Ivanov’s remarks imply that today’s Russia is capable of competing with the
mighty United States both on earth and in space, a scenario that seems highly
questionable considering that Moscow does not have enough money to buy even a
few night-capable attack helicopters for its troops in Chechnya. The new U.S.
defense secretary, Donald Rumsfeld, told reporters in Munich that Russia
should not fear NMD since it is designed to intercept only a handful of
incoming "rogue" missiles. Rumsfeld said the Kremlin is "off the mark" in
calling NMD a threat to arms control. "That’s cold-war thinking," said
Rumsfeld.
Defense Minister Igor Sergeyev responded promptly, telling reporters Monday
that in response to NMD and NATO expansion Moscow will abandon most other
arms control agreements and will deploy "asymmetrical" countermeasures that
were designed in the 1980s to counter Ronald Reagan’s "Star Wars" initiative.
In fact, the latest Russian intercontinental ballistic missile, the Topol-M
SS-27, was specifically designed to penetrate ABM defenses. Sergeyev has been
criticized for spending virtually all the Defense Ministry’s procurement
money in 1997-99 — depriving the army of any new weapons — to deploy the
SS-27 that has, among other features, the capability to carry many decoy
warheads to baffle enemy radar and interceptors.
A number of decoy warheads were developed and tested in space during the
Soviet period. Russian "asymmetrical measures" are already in place. The only
problem is that up to now the United States does not have any missile defense
at all, while Russia is already deploying the SS-27.

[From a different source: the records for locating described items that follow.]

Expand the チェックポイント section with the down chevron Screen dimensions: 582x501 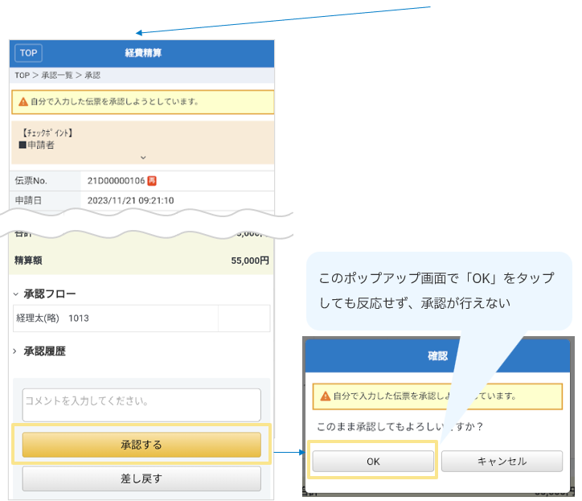click(143, 158)
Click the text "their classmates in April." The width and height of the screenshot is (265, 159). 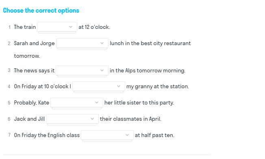tap(130, 119)
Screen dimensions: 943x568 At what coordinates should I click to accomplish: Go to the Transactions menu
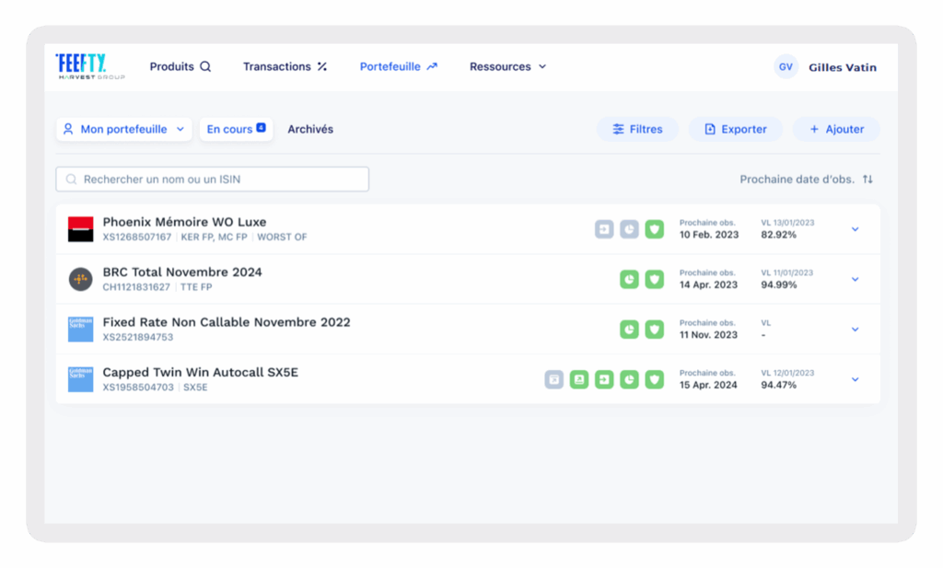coord(285,67)
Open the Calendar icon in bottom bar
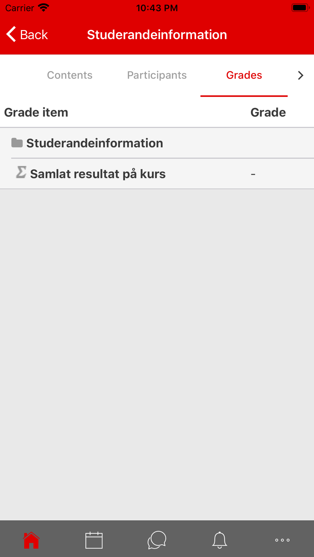The height and width of the screenshot is (557, 314). pyautogui.click(x=94, y=540)
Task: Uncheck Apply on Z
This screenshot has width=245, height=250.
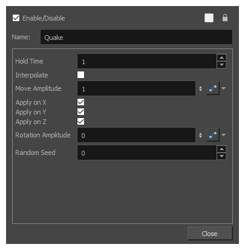Action: click(80, 122)

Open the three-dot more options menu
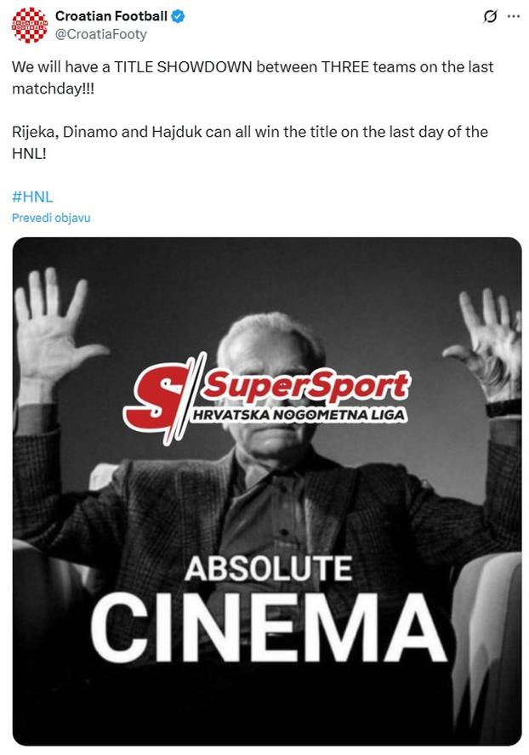pyautogui.click(x=514, y=16)
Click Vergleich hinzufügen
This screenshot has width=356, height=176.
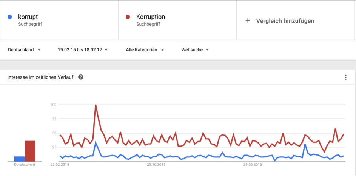click(x=285, y=21)
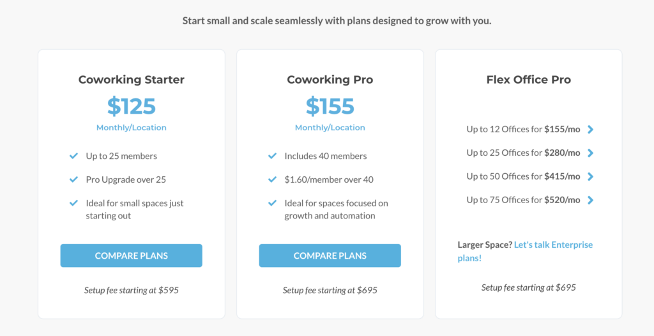The image size is (654, 336).
Task: Click 'Monthly/Location' under the $155 price
Action: click(x=330, y=128)
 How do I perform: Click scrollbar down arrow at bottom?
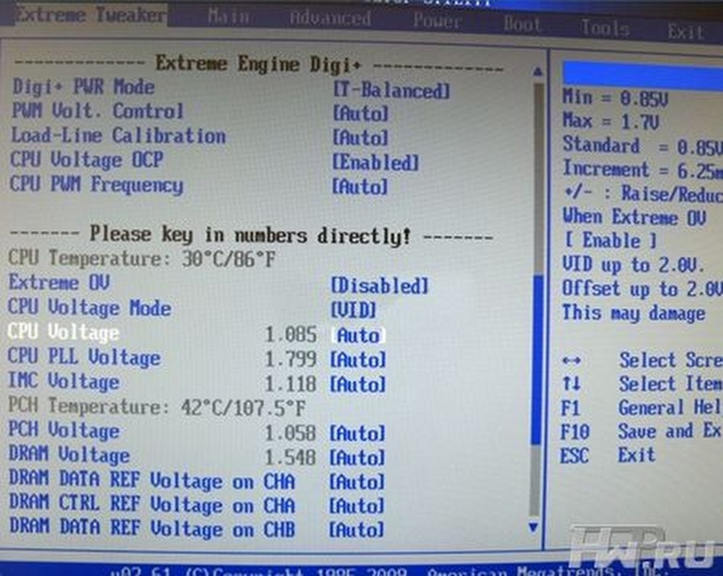(534, 528)
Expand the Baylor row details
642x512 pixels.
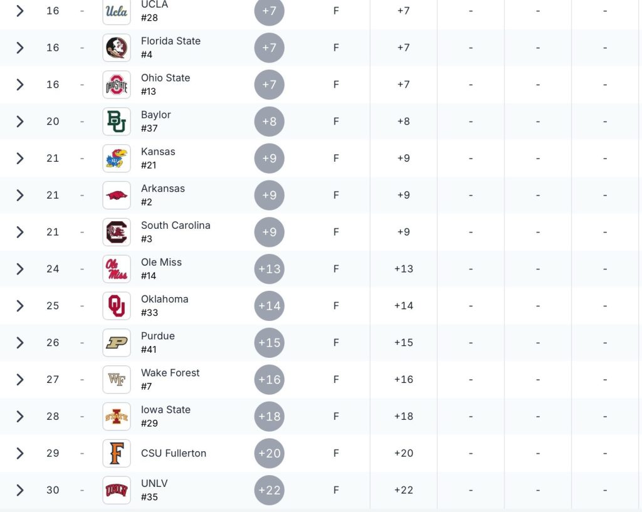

For the Russian military and for Sergeyev, NATO expansion and NMD are a
vindication for squandering the country’s last resources on new ICBMs aimed
at the United States a full decade after Russia lost the Cold War. NMD and
NATO expansion will also provide the military and defense industry chiefs
with a pretext to whip up xenophobia and clamor for more money.
But why does Putin support these suicidal policies — virtually the same
policies that brought the powerful Soviet Union to collapse in the 1980s?
In 2000 Putin united Russia and won a landslide victory at the polls by
giving the people a clear enemy — the Chechen separatists, supported by an
international Moslem extremist cabal. Now the war in the Caucasus has been
officially proclaimed to have ended in victory, so a new enemy is being put
forward to mobilize the nation.
Of course, the Kremlin apparently hopes it can manage the level of
confrontation with the West, so that Russians feel threatened and work harder
but Western investments continue to flow in. But will the gamble work? In
Chechnya, the Kremlin originally planned a limited engagement, but a
full-scale war that Russia cannot win ensued.
Today the same military chiefs hope to replay the Cold War again and to
"restore" the Russian military to its Soviet glory in the process.
Pavel Felgenhauer is an independent, Moscow-based defense analyst.